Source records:
==========

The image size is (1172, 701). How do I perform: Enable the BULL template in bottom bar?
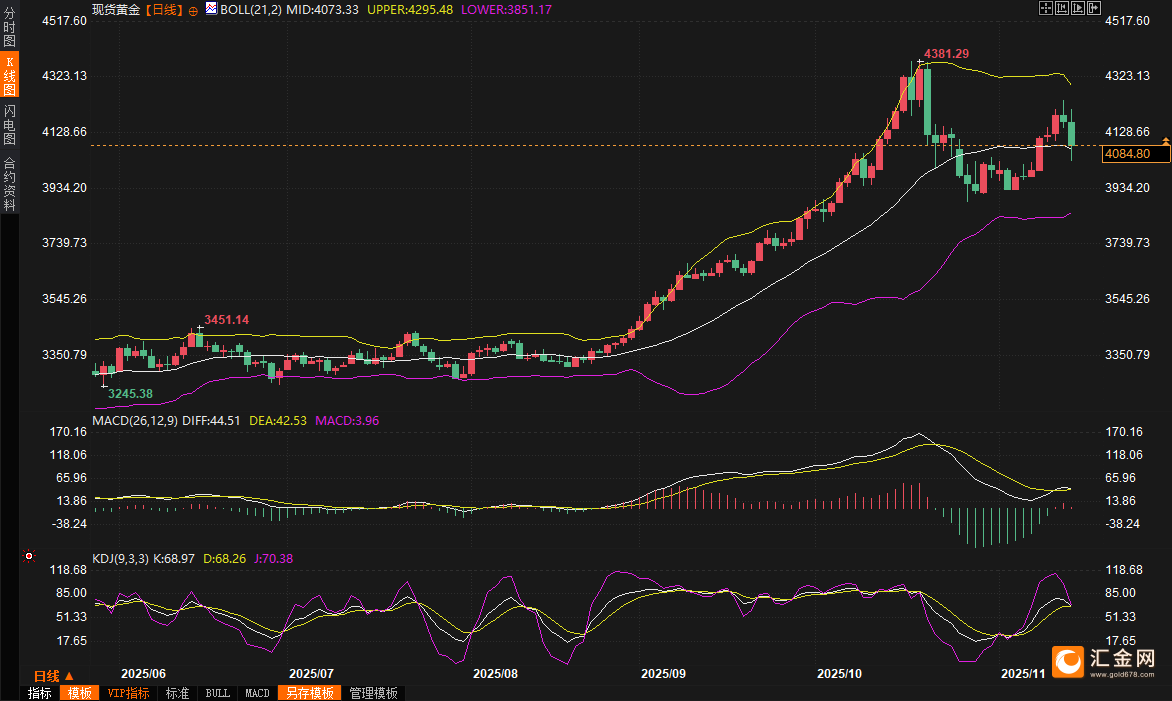tap(217, 693)
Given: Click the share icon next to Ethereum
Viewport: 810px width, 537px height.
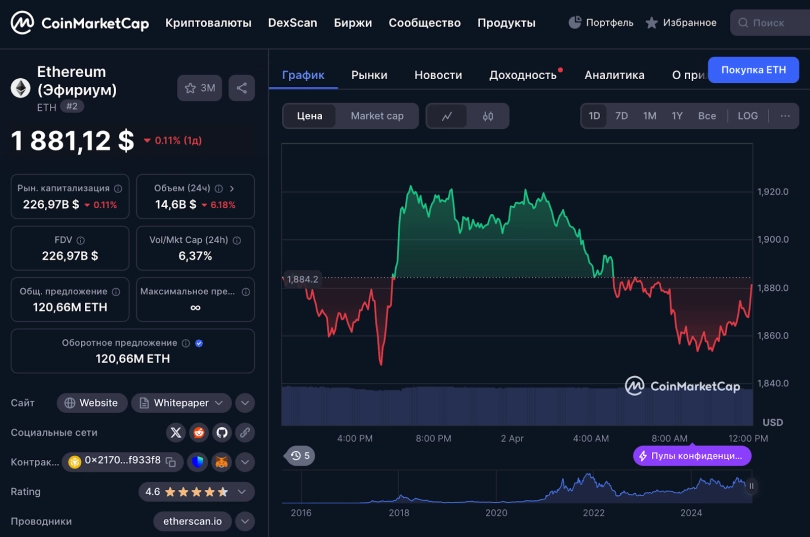Looking at the screenshot, I should point(241,88).
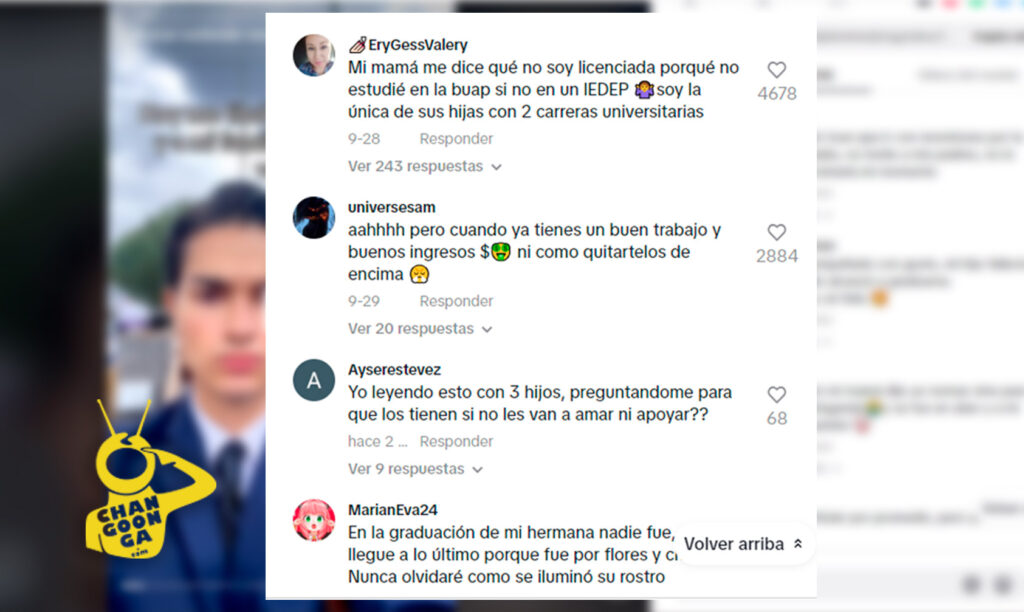Viewport: 1024px width, 612px height.
Task: Expand Ver 20 respuestas
Action: tap(420, 329)
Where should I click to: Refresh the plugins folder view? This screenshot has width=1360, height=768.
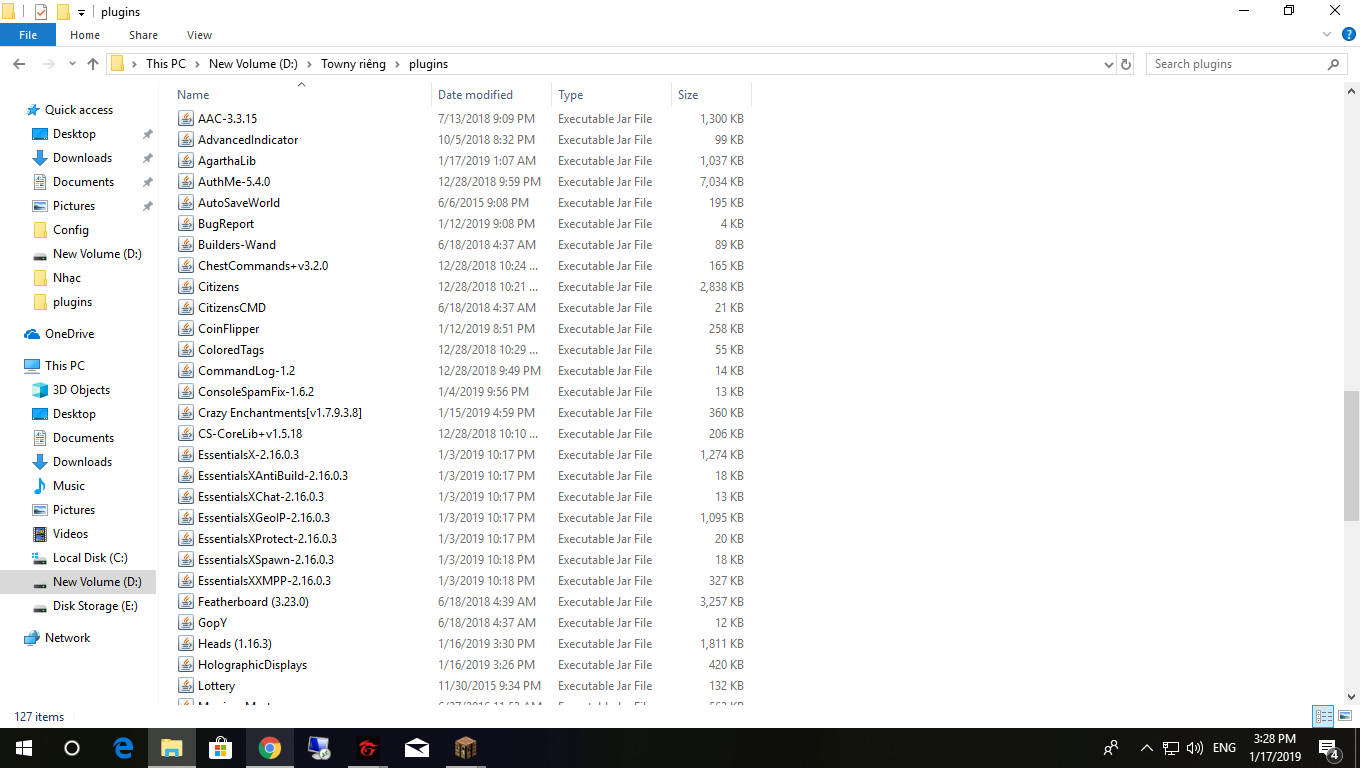(x=1126, y=63)
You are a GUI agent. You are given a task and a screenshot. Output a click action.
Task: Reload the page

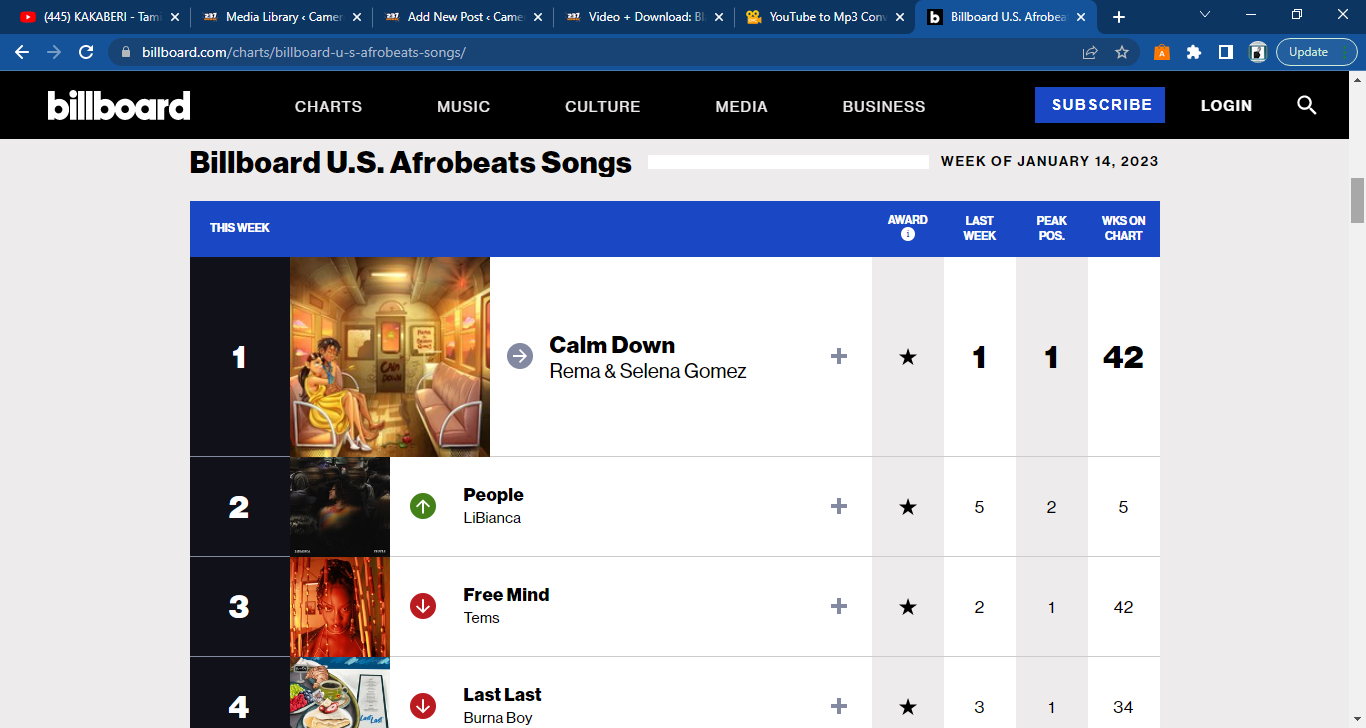tap(86, 52)
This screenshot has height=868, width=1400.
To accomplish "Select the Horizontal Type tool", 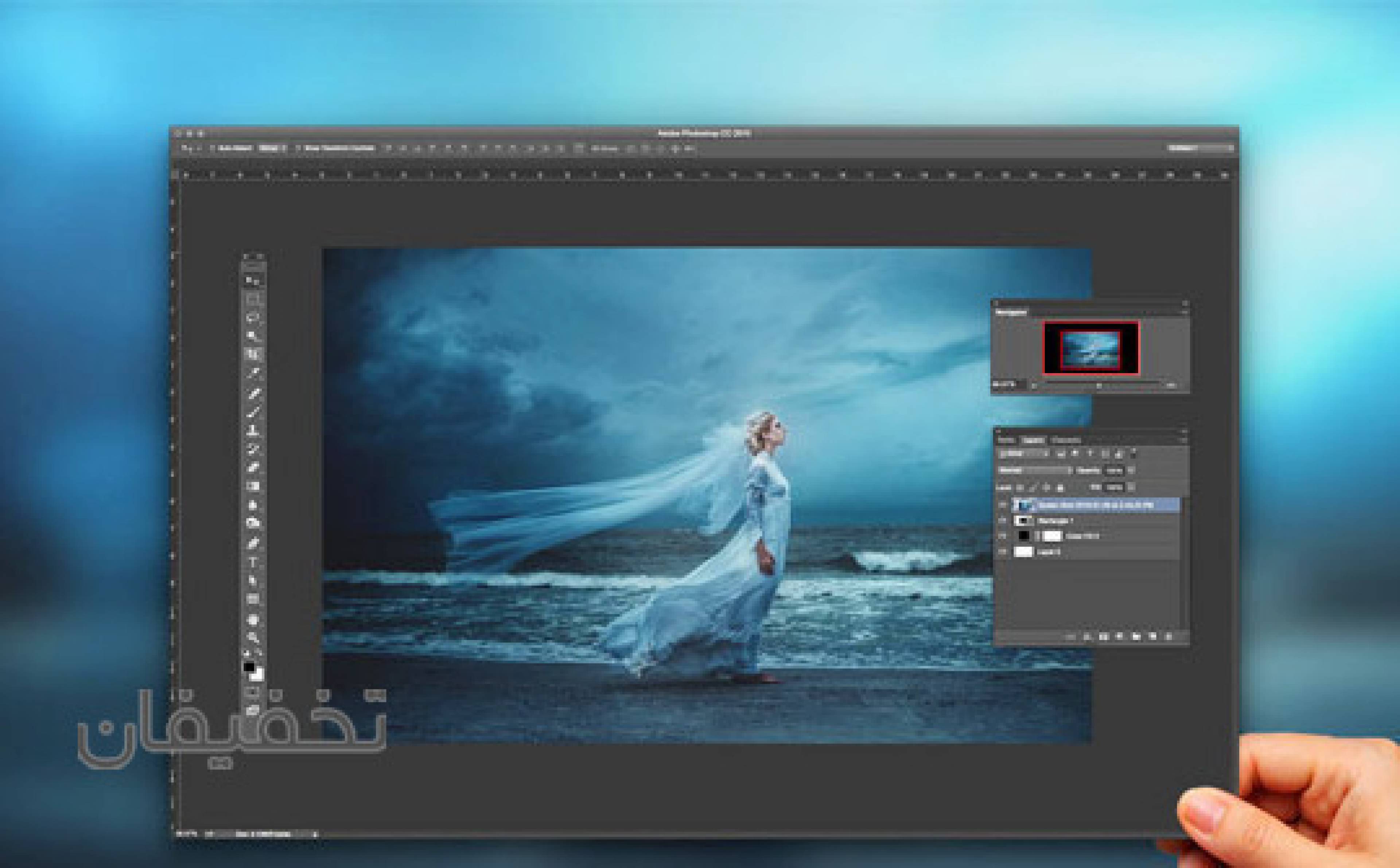I will (x=253, y=562).
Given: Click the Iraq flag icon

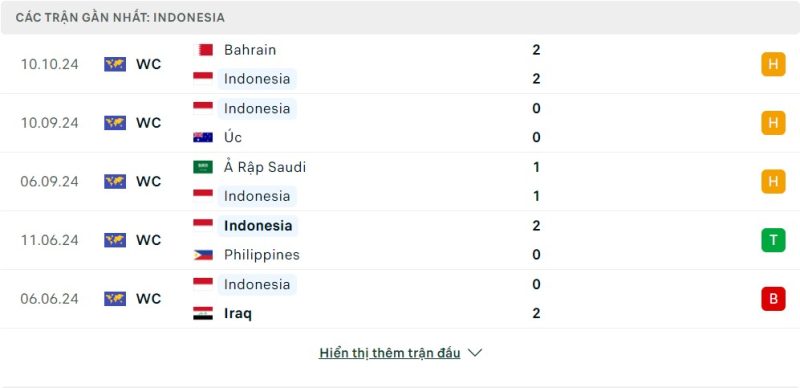Looking at the screenshot, I should point(203,313).
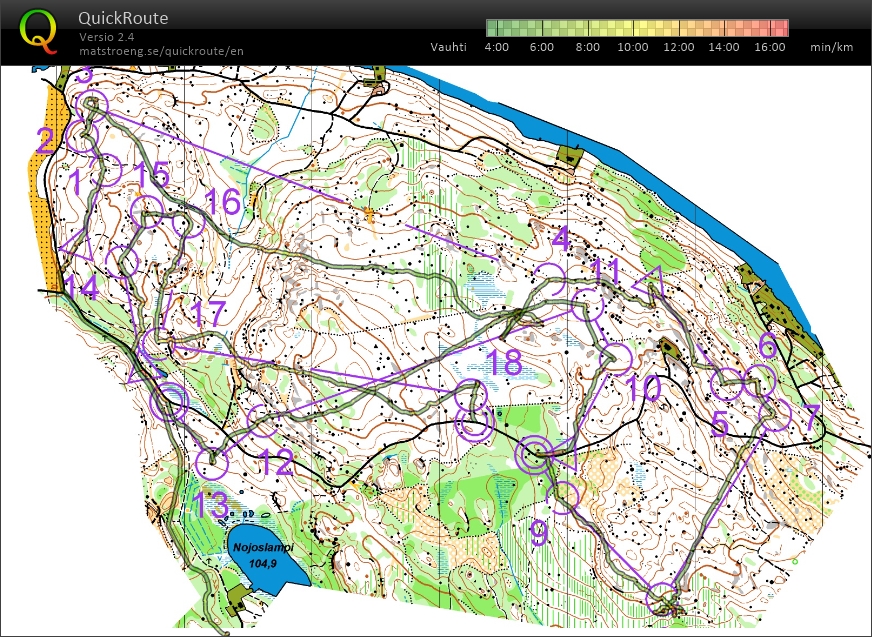
Task: Select control number 10 label
Action: (645, 389)
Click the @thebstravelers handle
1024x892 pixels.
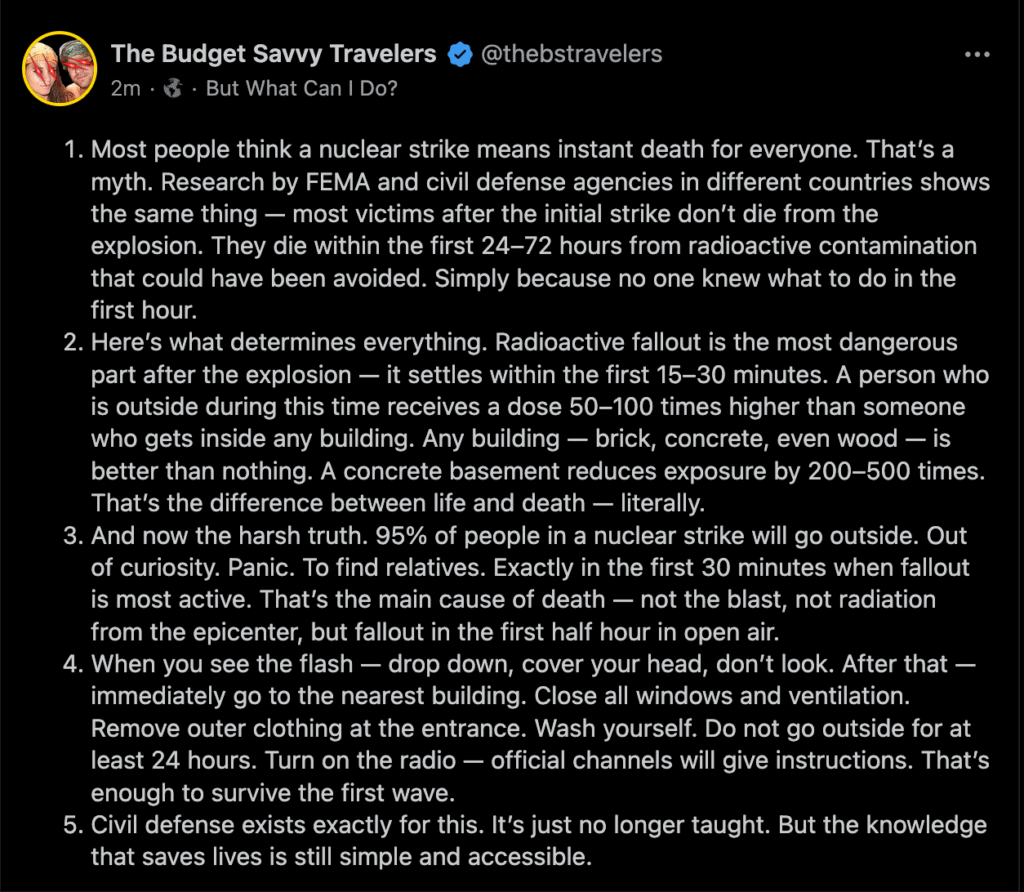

==========

**TASK INSTRUCTIONS:**
Please copy the lines exactly, beginning at the one containing "Click the @thebstravelers handle" and ending at the last line of the records above, both included, with the pictures left out.

**REPLY:**
Click the @thebstravelers handle
1024x892 pixels.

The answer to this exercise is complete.